» Assigned task: Retype, exactly as written, every line from the one containing "Where should I" through the last line of the records below, both included; skip the pictures.

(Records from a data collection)
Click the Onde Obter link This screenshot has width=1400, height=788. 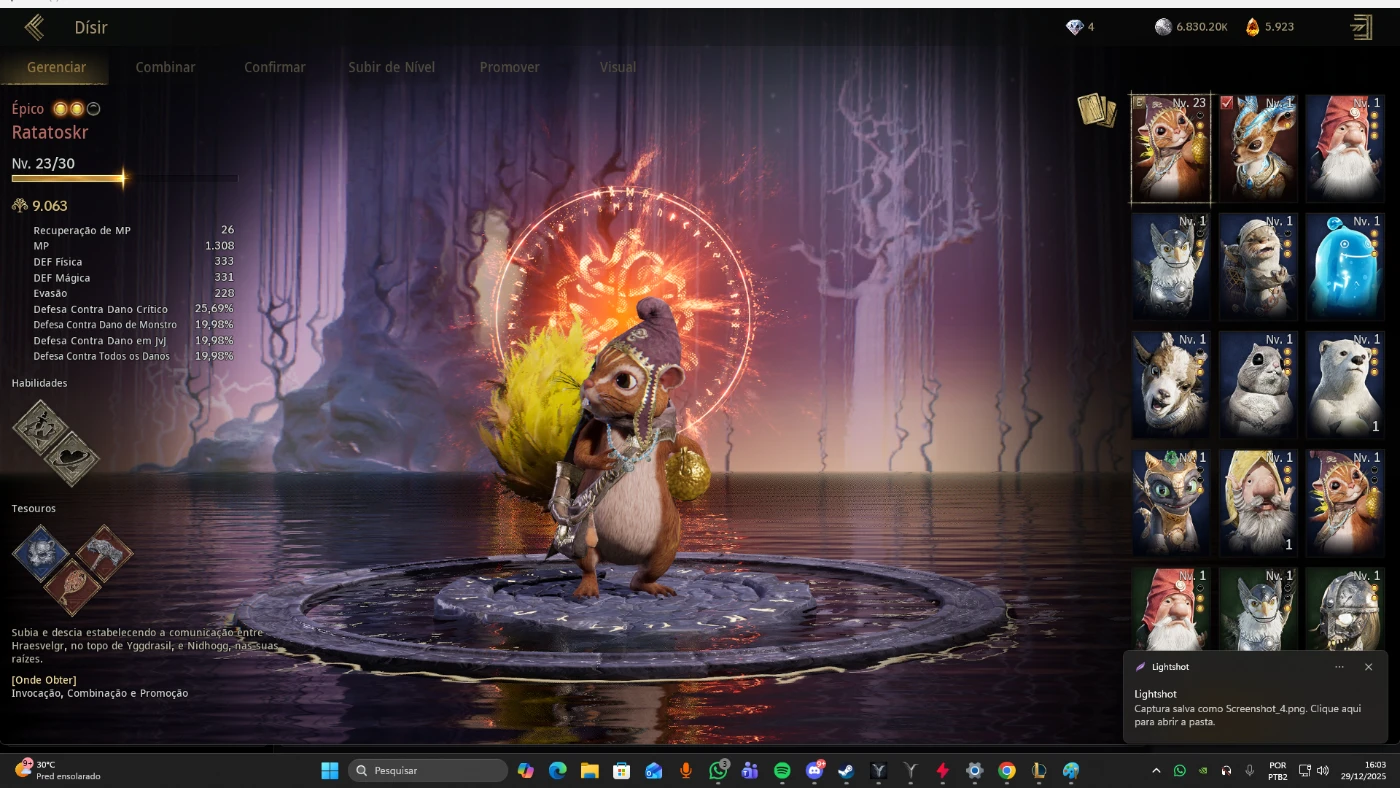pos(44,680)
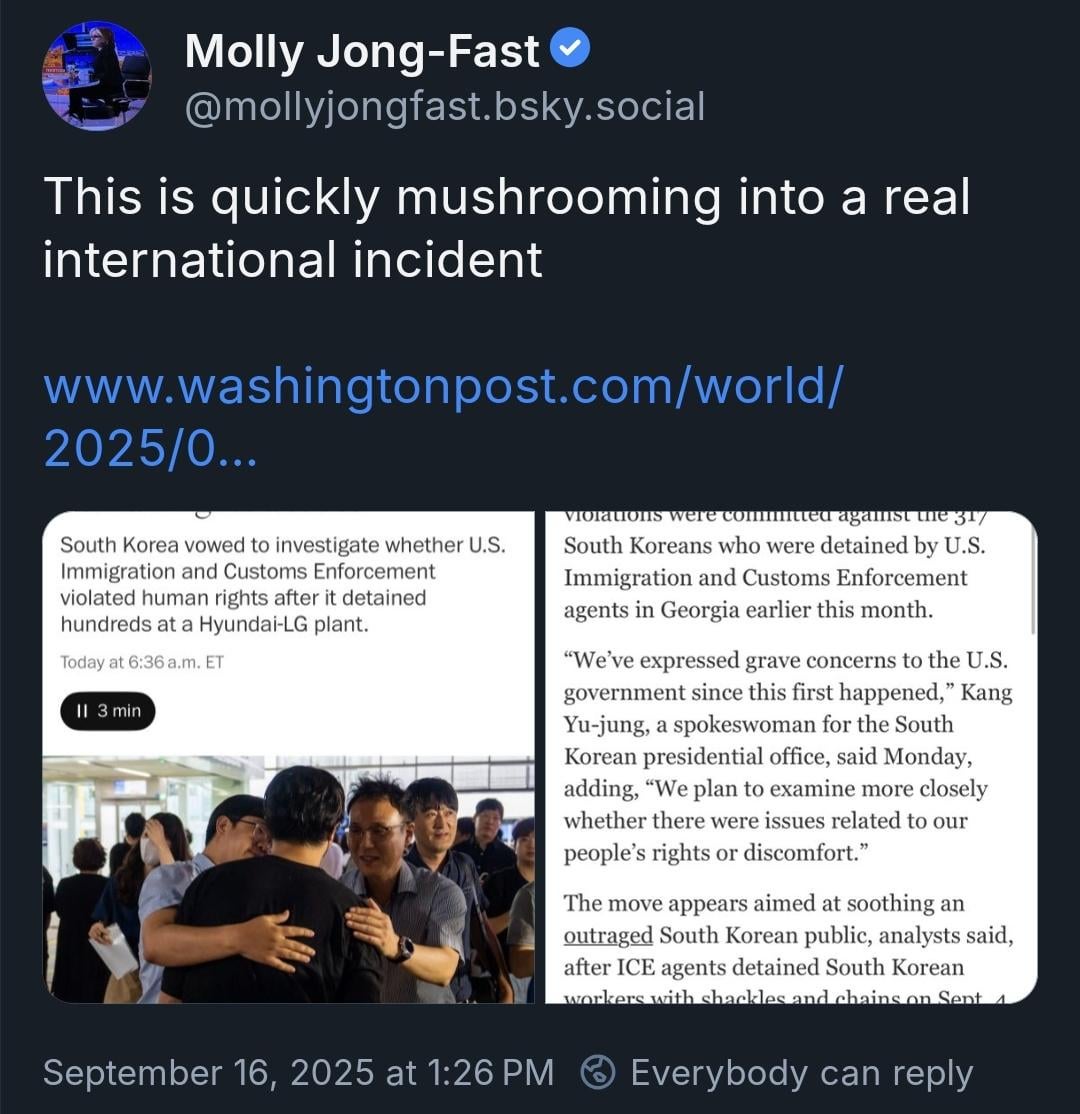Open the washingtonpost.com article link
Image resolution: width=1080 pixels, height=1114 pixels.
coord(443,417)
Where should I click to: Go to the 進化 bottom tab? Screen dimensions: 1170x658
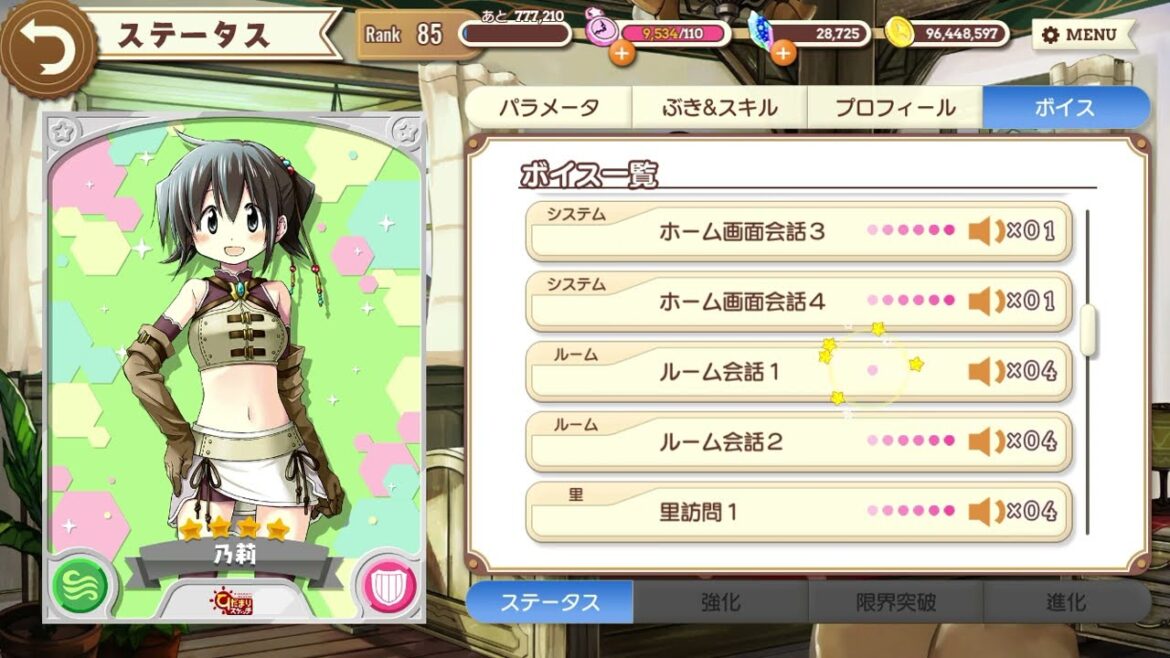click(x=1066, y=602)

» Answer to this exercise:
Where should I click to: Go to the 進化 bottom tab? Screen dimensions: 1170x658
click(x=1066, y=602)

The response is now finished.